Even in Africa and Latin America, DAPP’s schools and centers allegedly produce neat revenues for the Tvind executive. In Malawi, government is now probing activities of DAPP Malawi, following a call for help by students of its Mikolongwe Vocational School.

The Malawian students accuse DAPP of “forcing them to work like slaves with little time for learning,” Bright Sonani from Malawi News recently reported. Further, scholarships and other funds meant for Malawian students allegedly have been channeled to Denmark — something authorities are looking into.

Also in Mozambique, where Tvind’s ADPP is running five teacher training colleges (Escola de Professores do Futuro), there are allegations of messing up teaching and works for Tvind. The “future teachers” are also set to do construction works, agricultural works and other work associated with Tvind’s operations.

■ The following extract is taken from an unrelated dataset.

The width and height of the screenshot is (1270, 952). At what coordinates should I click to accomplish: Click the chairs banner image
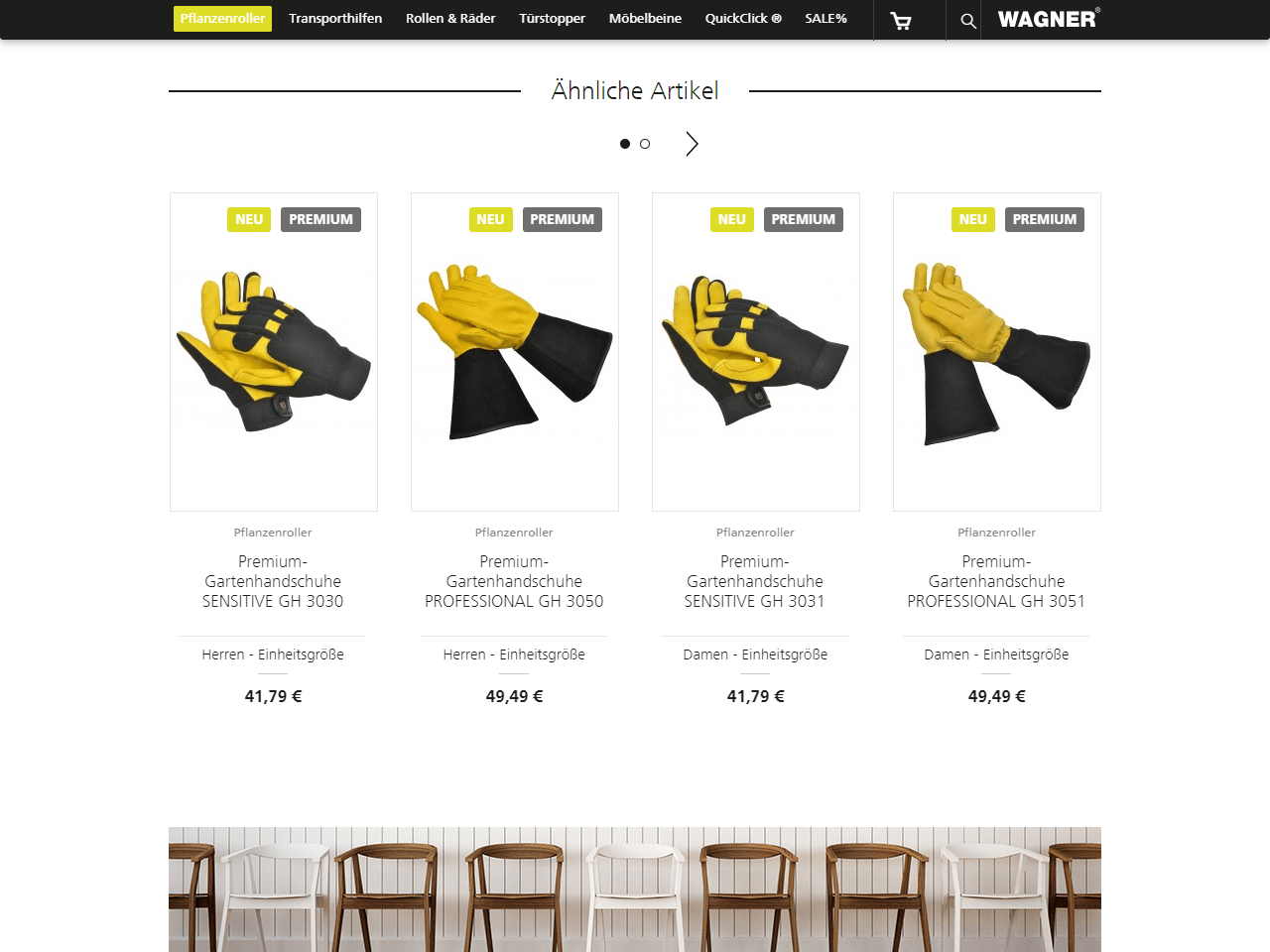635,890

As Tvind’s operations have become more known during the last years, it has been met with increased resistance. In Sweden, its charitable status has been withdrawn. In France, Tvind is officially classified as a cult and was pursued by the French tax authorities for tax evasion. In Britain, Tvind (here known as Humana) was closed following a fraud investigation.

Tvind founder and alleged leader Amdi Petersen in 2001 was found to be living in a multi-million dollar luxury apartment in Miami after having been on the run from Danish police for over two decades. He is now charged with fraud and tax evasion by Danish prosecution on account of 25 million euros involving Tvind’s Humanitarian Fund. A sentence is expected to be handed down late 2005.